• **DIRECTIONS FOR THIS TASK**:
Only one portion of the data is to be written out: from the line bearing "This screenshot has width=611, height=362." through the line bearing "Task: Set zoom range to 6m". Write it exactly as it appears.

*** STORED DATA ***

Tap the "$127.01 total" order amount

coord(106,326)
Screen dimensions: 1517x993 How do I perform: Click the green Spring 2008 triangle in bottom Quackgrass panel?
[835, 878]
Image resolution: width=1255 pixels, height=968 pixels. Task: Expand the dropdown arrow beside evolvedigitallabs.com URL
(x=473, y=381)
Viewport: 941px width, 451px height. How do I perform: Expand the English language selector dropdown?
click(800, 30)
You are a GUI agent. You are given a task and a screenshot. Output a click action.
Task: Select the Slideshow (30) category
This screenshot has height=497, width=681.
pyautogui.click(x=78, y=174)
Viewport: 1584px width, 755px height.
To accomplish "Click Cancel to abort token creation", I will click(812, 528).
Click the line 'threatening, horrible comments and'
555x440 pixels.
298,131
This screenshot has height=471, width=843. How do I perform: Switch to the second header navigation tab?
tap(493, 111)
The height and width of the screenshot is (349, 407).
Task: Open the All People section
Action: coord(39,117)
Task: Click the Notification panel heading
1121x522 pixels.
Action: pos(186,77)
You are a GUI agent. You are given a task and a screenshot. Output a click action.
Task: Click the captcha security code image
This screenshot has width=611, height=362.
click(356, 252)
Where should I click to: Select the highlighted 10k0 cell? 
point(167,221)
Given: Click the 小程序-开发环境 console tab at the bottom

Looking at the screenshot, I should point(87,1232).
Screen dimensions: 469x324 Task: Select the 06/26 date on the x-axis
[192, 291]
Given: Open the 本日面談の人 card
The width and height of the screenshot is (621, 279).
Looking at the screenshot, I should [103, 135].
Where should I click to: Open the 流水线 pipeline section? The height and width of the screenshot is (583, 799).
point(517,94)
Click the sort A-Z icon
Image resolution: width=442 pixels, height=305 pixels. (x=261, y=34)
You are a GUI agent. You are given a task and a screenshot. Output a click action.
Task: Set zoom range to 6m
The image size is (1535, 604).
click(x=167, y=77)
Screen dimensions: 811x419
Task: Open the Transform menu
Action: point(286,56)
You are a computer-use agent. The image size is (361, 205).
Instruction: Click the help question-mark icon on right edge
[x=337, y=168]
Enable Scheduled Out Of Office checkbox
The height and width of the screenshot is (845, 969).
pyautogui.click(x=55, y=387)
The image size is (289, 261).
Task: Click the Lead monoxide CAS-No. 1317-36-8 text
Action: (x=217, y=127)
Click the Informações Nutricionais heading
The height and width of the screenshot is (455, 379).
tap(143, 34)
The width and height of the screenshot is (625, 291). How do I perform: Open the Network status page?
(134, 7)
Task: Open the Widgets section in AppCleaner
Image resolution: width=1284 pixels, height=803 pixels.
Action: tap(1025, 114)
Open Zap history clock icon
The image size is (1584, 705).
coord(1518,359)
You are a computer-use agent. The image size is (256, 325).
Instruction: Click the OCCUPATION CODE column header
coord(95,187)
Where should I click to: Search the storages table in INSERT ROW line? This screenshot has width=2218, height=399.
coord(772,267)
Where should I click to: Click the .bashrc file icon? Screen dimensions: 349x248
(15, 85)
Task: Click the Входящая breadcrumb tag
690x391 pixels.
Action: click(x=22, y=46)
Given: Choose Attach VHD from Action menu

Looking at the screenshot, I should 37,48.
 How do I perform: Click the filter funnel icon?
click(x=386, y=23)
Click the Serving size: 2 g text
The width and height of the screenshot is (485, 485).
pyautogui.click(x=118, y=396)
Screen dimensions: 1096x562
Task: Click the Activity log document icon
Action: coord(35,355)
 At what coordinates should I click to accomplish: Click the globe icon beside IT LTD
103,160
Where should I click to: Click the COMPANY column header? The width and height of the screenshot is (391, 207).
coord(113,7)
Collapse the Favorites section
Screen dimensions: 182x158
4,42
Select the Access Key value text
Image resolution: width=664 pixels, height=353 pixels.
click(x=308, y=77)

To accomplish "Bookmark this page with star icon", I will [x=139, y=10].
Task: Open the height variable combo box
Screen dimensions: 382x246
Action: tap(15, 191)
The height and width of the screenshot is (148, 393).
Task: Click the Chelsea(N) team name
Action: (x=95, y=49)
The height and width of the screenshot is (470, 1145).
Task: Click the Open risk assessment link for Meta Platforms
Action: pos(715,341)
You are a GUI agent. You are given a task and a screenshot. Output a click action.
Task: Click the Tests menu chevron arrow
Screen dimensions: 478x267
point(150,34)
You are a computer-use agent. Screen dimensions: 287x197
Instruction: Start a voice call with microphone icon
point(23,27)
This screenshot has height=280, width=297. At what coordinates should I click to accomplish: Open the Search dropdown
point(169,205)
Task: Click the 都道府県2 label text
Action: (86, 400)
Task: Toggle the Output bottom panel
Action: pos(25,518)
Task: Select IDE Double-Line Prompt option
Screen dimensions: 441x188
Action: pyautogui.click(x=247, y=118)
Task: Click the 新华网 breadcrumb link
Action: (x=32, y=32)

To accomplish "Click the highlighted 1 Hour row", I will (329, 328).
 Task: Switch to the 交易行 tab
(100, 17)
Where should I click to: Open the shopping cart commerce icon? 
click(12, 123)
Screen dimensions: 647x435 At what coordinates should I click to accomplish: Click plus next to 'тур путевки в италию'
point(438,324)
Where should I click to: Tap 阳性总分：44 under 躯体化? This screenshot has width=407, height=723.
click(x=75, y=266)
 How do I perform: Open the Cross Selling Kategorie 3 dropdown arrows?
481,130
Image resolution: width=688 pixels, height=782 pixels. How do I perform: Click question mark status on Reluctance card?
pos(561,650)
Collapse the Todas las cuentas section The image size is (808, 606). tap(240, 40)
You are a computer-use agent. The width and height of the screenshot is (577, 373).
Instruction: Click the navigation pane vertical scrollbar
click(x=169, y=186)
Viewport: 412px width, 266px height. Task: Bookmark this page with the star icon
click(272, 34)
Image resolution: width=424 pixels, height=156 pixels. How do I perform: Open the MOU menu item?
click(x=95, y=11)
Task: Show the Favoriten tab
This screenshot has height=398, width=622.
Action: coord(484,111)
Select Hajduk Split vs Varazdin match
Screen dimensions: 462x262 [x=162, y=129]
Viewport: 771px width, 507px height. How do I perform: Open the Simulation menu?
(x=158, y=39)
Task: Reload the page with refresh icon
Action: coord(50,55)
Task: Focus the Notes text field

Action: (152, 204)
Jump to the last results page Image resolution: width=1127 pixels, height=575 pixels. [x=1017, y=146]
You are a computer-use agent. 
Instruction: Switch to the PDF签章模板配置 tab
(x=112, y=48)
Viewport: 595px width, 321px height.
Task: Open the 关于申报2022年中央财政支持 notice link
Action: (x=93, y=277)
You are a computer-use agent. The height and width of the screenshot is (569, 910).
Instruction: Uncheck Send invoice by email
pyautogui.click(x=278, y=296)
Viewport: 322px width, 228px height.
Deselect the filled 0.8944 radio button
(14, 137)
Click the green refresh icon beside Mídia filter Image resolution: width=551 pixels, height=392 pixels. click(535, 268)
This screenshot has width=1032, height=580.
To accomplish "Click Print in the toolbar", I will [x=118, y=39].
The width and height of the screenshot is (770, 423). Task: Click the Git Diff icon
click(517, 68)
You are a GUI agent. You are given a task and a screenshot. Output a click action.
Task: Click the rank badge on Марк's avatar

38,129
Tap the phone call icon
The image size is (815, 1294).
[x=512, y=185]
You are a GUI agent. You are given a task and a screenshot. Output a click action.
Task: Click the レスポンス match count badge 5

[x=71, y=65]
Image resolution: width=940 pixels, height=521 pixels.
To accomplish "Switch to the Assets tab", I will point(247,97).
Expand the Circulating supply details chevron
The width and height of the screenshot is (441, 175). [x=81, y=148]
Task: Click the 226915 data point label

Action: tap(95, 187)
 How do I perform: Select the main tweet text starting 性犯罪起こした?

***

• **EXPECTED OUTPUT**:
This screenshot has width=611, height=362.
click(356, 252)
Where should I click to: Select the highlighted 10k0 cell? 
point(167,221)
Given: Click the 小程序-开发环境 console tab at the bottom

Looking at the screenshot, I should point(87,1232).
Screen dimensions: 469x324 Task: Select the 06/26 date on the x-axis
[192, 291]
Given: Open the 本日面談の人 card
The width and height of the screenshot is (621, 279).
Looking at the screenshot, I should [103, 135].
Where should I click to: Open the 流水线 pipeline section? The height and width of the screenshot is (583, 799).
point(517,94)
Click the sort A-Z icon
Image resolution: width=442 pixels, height=305 pixels. (x=261, y=34)
You are a GUI agent. You are given a task and a screenshot. Output a click action.
Task: Set zoom range to 6m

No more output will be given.